[Exercise input]

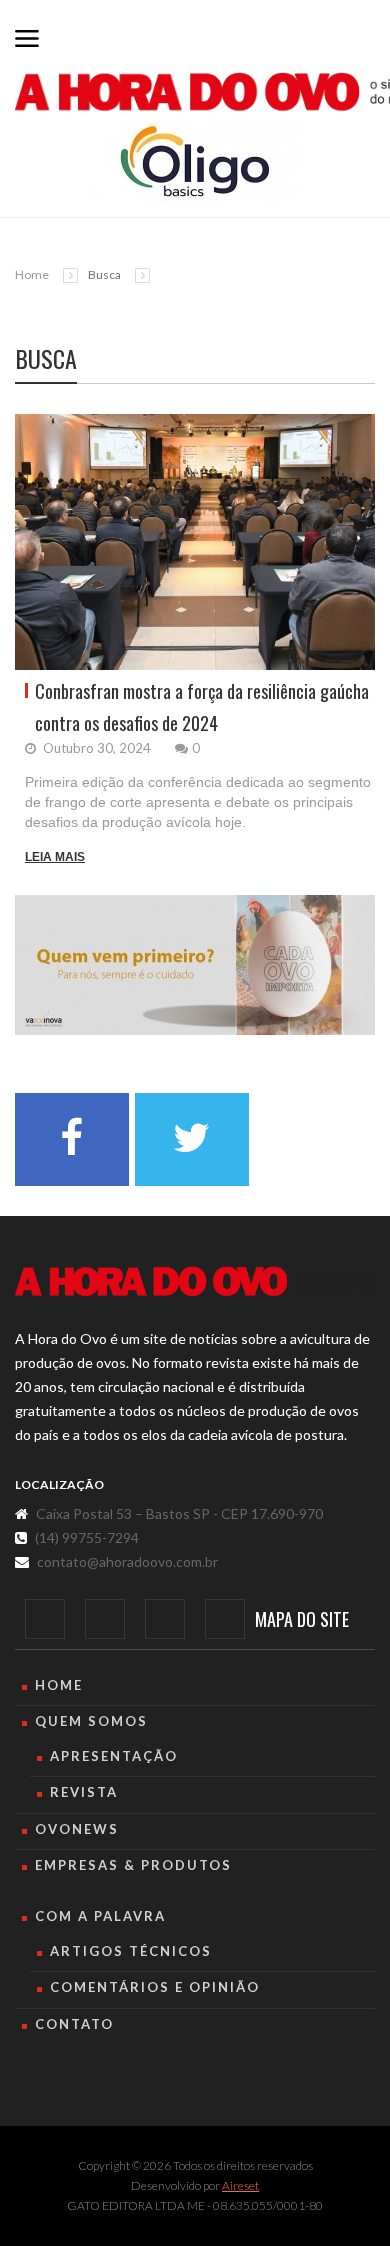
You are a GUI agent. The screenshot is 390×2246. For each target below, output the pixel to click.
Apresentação (114, 1756)
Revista (84, 1792)
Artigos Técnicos (131, 1951)
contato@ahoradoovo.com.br (127, 1561)
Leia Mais (55, 857)
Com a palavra (100, 1916)
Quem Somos (91, 1721)
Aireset (240, 2185)
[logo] (195, 1282)
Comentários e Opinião (155, 1987)
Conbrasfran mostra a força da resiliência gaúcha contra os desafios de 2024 (202, 707)
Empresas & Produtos (133, 1865)
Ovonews (77, 1829)
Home (32, 274)
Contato (74, 2024)
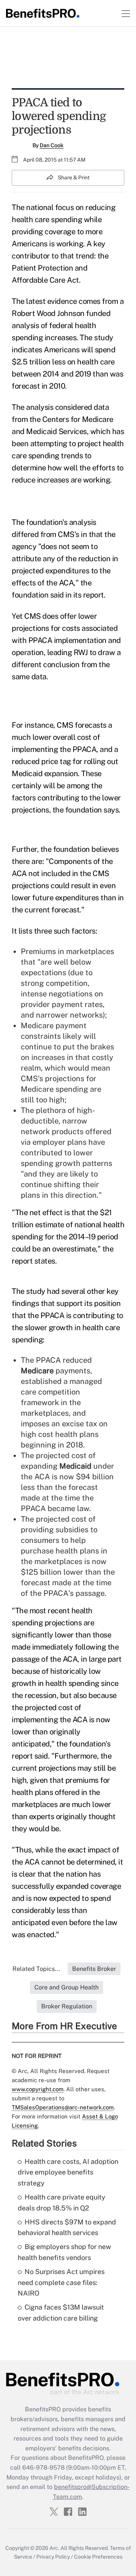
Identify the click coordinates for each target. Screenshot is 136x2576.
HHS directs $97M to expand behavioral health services (67, 2227)
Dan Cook (51, 145)
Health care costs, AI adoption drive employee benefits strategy (68, 2172)
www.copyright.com (37, 2089)
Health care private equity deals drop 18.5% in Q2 (61, 2202)
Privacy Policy (53, 2557)
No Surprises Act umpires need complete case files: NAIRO (61, 2282)
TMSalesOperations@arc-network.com (63, 2107)
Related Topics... (36, 1968)
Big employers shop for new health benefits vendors (64, 2252)
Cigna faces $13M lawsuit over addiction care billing (61, 2312)
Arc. (54, 2548)
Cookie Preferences (98, 2557)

[/Exercise input]

When the entries above show the word "target" in a line, copy that line out.

◆ **Solution below**:
You are a GUI agent. The screenshot is 390×2246. For each target below, output the pixel to click.
Identify the click coordinates for each target. Screenshot is 136x2576.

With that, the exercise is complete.